The artificial skin is wearable, flexible, lightweight, and magnetized, making it useful in a variety of applications without the need for a wired connection to other devices.
"Artificial electronic skins typically require a power supply and data storage or a communication network. This involves batteries, wires, electronic chips, and antennas and makes the skins inconvenient to wear," says electrical engineer Jurgen Kosel, who led the project. "Our magnetic skin does not require any of this. To the best of our knowledge, it is the first of its kind."
The skin is made using an ultraflexible, biocompatible polymer matrix filled with magnetized microparticles. "It can be customized into any shape and color, making it imperceptible or even stylish," says KAUST PhD student, Abdullah Almansouri. The fabrication process is inexpensive and simple. "Anyone can start their own artificial skin project after a few minutes of training if they have the tools and materials," he says.

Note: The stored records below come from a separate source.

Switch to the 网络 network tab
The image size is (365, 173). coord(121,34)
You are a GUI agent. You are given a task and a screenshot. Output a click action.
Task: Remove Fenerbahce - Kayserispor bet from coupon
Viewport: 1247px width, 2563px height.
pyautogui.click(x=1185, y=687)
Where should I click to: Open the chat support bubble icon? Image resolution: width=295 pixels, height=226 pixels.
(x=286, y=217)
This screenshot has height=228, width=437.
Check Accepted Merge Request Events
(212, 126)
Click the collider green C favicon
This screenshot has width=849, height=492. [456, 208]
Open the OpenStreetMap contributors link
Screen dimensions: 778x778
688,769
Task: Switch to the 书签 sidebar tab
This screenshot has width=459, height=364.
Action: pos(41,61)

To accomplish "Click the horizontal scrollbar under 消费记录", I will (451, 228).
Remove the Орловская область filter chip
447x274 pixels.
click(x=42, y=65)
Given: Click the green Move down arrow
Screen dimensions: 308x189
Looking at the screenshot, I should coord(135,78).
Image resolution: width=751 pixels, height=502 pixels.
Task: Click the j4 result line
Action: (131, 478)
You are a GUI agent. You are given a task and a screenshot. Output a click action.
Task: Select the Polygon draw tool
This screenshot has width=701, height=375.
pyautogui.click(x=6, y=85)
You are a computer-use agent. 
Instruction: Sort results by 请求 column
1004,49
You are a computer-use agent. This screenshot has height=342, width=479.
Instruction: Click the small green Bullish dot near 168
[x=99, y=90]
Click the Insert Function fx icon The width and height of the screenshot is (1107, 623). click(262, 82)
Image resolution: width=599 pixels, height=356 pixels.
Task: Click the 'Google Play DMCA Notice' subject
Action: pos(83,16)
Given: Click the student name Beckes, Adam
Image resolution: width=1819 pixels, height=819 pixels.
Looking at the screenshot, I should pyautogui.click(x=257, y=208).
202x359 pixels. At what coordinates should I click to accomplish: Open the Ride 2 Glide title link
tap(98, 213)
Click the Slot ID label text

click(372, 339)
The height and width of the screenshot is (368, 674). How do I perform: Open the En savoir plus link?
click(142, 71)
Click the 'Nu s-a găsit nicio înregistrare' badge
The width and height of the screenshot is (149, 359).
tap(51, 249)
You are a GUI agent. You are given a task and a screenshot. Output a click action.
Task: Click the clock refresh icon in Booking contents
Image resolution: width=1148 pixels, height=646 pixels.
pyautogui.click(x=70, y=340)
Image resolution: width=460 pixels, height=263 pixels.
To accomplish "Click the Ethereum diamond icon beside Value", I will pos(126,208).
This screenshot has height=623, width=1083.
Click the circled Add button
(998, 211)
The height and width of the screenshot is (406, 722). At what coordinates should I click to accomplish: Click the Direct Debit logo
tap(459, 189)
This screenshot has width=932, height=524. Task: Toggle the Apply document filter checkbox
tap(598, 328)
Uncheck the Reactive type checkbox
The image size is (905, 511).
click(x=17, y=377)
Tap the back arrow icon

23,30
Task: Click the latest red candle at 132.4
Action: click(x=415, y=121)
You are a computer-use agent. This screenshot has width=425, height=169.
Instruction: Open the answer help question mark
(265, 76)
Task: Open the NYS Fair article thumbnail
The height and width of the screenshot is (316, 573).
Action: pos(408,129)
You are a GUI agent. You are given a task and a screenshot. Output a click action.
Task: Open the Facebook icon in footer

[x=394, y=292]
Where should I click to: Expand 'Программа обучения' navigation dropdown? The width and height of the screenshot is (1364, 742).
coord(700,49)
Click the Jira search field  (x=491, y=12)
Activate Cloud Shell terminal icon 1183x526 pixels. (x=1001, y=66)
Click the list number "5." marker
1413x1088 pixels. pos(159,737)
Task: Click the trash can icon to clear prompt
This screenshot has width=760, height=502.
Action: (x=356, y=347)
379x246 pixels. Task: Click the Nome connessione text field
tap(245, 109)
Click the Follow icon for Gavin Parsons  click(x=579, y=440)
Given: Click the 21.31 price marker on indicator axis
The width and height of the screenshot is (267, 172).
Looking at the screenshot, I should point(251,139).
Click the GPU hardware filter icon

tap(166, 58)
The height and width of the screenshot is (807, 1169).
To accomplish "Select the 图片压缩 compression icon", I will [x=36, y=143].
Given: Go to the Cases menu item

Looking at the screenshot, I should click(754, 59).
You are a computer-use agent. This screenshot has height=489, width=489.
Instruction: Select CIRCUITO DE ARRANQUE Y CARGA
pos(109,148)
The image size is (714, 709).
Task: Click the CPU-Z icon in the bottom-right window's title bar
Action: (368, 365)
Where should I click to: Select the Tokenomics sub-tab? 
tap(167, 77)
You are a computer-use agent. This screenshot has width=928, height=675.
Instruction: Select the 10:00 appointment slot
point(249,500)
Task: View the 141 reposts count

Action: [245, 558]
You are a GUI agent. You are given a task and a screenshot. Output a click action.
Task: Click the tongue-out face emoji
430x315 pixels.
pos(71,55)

KAUST electrical engineers have developed an artificial electronic skin that requires no power supply or data storage. CREDIT: © 2019 KAUST
The team tested their magnetic skin for tracking eye movements by attaching it to an eyelid with a multi-axis magnetic sensor located nearby. Eye movement changed the magnetic field detected by the sensor whether the eyelid was opened or closed. The sensor can be incorporated into eyeglass frames or a sleeping mask or applied as an electronic tattoo on the forehead. It has potential for application as a human-computer interface for people with paralysis or for gaming; for analyzing sleep patterns; or for monitoring eye conditions, such as drooping eyelids or driver alertness.
The team also attached the skin to a latex glove fingertip and placed a sensor inside a light switch. When the magnetic skin comes close to the sensor—a distance that can be modified—the light switches on or off. This application could be especially relevant in laboratories and medical practices, where contamination is a concern.
Kosel and his team are now extending the application so it can be used in a gesture-controlled wheelchair, a contact-free human-computer interface, and for noninvasive biomedical device localization.